• _Assignment_
The lines below should be written out again in full, exactly as they are.

[[ Data for processing open ]]

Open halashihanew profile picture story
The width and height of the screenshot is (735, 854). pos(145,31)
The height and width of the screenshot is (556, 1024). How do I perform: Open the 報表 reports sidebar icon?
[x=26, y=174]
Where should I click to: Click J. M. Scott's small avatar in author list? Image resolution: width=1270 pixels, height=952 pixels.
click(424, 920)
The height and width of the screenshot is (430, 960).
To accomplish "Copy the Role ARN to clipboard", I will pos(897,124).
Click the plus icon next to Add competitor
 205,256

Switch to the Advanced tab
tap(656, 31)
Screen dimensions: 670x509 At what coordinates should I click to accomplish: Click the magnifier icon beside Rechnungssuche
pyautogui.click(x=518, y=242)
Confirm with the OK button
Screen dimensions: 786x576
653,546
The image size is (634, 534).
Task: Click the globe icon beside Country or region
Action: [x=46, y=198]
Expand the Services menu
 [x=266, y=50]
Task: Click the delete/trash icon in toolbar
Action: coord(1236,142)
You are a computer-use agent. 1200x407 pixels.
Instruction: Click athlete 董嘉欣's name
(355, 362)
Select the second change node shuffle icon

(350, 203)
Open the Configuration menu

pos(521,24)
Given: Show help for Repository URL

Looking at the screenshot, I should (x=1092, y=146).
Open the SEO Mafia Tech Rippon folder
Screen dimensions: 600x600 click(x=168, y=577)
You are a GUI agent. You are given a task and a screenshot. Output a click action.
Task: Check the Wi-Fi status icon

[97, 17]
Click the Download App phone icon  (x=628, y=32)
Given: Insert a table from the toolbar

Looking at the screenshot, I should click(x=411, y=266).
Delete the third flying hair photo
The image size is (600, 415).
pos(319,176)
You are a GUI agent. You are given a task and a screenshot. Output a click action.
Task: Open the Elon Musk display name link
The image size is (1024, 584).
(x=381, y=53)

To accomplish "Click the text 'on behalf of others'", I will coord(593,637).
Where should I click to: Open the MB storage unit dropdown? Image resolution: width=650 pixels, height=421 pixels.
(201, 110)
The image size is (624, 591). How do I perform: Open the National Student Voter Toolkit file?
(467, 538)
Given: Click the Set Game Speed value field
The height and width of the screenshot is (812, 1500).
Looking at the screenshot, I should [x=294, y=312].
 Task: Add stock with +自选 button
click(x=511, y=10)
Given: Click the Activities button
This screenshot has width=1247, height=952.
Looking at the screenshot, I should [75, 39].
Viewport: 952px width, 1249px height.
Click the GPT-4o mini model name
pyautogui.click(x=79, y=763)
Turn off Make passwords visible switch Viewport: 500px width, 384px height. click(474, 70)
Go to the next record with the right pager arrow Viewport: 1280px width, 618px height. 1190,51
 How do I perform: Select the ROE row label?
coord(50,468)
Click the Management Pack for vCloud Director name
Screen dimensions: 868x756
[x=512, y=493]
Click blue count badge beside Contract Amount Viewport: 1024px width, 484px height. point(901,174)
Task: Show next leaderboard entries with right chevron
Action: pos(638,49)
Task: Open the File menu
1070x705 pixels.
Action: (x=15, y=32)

[[ Data for processing closed ]]

• _Result of the task_
Open halashihanew profile picture story
The width and height of the screenshot is (735, 854). pos(145,31)
The height and width of the screenshot is (556, 1024). How do I perform: Open the 報表 reports sidebar icon?
[x=26, y=174]
Where should I click to: Click J. M. Scott's small avatar in author list? Image resolution: width=1270 pixels, height=952 pixels.
click(424, 920)
The height and width of the screenshot is (430, 960).
To accomplish "Copy the Role ARN to clipboard", I will pos(897,124).
Click the plus icon next to Add competitor
 205,256

Switch to the Advanced tab
tap(656, 31)
Screen dimensions: 670x509 At what coordinates should I click to accomplish: Click the magnifier icon beside Rechnungssuche
pyautogui.click(x=518, y=242)
Confirm with the OK button
Screen dimensions: 786x576
653,546
The image size is (634, 534).
Task: Click the globe icon beside Country or region
Action: [x=46, y=198]
Expand the Services menu
 [x=266, y=50]
Task: Click the delete/trash icon in toolbar
Action: coord(1236,142)
You are a computer-use agent. 1200x407 pixels.
Instruction: Click athlete 董嘉欣's name
(355, 362)
Select the second change node shuffle icon

(350, 203)
Open the Configuration menu

pos(521,24)
Given: Show help for Repository URL

Looking at the screenshot, I should (x=1092, y=146).
Open the SEO Mafia Tech Rippon folder
Screen dimensions: 600x600 click(x=168, y=577)
You are a GUI agent. You are given a task and a screenshot. Output a click action.
Task: Check the Wi-Fi status icon

[97, 17]
Click the Download App phone icon  (x=628, y=32)
Given: Insert a table from the toolbar

Looking at the screenshot, I should click(x=411, y=266).
Delete the third flying hair photo
The image size is (600, 415).
pos(319,176)
You are a GUI agent. You are given a task and a screenshot. Output a click action.
Task: Open the Elon Musk display name link
The image size is (1024, 584).
(x=381, y=53)

To accomplish "Click the text 'on behalf of others'", I will coord(593,637).
Where should I click to: Open the MB storage unit dropdown? Image resolution: width=650 pixels, height=421 pixels.
(201, 110)
The image size is (624, 591). How do I perform: Open the National Student Voter Toolkit file?
(467, 538)
Given: Click the Set Game Speed value field
The height and width of the screenshot is (812, 1500).
Looking at the screenshot, I should [x=294, y=312].
 Task: Add stock with +自选 button
click(x=511, y=10)
Given: Click the Activities button
This screenshot has width=1247, height=952.
Looking at the screenshot, I should [75, 39].
Viewport: 952px width, 1249px height.
Click the GPT-4o mini model name
pyautogui.click(x=79, y=763)
Turn off Make passwords visible switch Viewport: 500px width, 384px height. click(474, 70)
Go to the next record with the right pager arrow Viewport: 1280px width, 618px height. 1190,51
 How do I perform: Select the ROE row label?
coord(50,468)
Click the Management Pack for vCloud Director name
Screen dimensions: 868x756
[x=512, y=493]
Click blue count badge beside Contract Amount Viewport: 1024px width, 484px height. point(901,174)
Task: Show next leaderboard entries with right chevron
Action: pos(638,49)
Task: Open the File menu
1070x705 pixels.
Action: (x=15, y=32)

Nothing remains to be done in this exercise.